# Activity:
Across all the records, filter for lines with the word "Close" and copy them.

# Pixel coordinate grounding data:
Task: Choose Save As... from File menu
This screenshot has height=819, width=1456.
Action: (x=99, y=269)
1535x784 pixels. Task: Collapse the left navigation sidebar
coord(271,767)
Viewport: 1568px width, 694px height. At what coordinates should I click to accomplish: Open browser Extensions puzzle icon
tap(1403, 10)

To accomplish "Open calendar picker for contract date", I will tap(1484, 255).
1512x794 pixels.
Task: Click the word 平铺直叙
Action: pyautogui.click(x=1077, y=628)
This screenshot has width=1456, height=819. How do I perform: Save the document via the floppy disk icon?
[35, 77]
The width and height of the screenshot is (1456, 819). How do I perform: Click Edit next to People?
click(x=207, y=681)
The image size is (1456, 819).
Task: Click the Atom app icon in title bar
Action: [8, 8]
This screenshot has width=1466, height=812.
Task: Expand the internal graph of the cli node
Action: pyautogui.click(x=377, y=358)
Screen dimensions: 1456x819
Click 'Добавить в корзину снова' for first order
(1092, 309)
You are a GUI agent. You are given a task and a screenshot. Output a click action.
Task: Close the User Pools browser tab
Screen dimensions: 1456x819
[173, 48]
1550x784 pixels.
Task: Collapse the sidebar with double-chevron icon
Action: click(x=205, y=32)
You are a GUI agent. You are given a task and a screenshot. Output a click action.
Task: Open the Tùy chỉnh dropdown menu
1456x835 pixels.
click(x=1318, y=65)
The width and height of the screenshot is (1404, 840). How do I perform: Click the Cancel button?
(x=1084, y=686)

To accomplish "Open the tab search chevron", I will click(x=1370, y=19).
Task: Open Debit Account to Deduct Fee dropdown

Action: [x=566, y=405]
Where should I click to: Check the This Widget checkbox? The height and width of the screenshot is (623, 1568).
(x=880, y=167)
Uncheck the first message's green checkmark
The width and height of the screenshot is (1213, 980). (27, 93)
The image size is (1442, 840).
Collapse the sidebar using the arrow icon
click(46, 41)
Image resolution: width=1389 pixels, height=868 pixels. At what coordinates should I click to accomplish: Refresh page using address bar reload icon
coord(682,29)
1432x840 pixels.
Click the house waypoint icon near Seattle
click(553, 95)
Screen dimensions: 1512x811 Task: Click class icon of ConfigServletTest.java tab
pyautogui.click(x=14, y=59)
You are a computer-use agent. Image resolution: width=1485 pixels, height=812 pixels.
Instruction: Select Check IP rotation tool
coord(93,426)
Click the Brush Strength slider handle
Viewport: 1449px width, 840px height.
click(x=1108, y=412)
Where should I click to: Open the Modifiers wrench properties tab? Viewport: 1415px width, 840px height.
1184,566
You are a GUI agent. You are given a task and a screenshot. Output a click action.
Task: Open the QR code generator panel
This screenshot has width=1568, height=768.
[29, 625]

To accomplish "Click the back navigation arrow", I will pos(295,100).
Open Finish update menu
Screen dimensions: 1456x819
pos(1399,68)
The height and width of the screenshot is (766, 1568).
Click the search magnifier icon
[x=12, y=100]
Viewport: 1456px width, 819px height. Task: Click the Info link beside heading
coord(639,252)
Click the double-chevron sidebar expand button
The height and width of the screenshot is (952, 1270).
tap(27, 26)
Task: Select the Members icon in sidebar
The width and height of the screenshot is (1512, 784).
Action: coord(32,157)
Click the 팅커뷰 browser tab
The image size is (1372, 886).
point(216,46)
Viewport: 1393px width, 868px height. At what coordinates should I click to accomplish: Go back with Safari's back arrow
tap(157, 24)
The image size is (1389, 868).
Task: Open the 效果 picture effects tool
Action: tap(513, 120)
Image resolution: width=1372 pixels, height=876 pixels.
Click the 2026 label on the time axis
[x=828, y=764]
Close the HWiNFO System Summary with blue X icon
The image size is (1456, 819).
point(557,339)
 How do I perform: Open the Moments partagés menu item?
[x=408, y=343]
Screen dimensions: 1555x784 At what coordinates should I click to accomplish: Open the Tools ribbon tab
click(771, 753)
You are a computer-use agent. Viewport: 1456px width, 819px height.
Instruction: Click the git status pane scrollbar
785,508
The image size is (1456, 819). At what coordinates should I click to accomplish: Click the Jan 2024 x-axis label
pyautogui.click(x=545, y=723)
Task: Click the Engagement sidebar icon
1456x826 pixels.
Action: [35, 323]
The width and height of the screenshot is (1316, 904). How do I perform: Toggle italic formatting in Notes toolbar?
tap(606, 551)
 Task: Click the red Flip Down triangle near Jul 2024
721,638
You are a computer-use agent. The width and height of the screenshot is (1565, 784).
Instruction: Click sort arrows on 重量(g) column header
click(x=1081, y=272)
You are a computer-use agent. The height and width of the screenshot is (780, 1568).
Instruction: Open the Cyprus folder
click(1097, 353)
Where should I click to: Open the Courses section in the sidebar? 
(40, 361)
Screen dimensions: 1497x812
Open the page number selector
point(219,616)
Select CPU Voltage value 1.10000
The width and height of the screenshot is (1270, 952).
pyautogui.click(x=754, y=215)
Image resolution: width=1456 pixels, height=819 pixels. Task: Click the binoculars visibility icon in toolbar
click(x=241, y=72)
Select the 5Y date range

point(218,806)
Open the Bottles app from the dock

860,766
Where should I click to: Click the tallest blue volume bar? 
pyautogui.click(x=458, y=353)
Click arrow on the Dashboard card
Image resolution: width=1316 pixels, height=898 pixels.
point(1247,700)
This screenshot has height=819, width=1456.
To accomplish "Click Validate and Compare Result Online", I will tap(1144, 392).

# Your response:
Task: Close the User Pools browser tab
Close the HWiNFO System Summary with blue X icon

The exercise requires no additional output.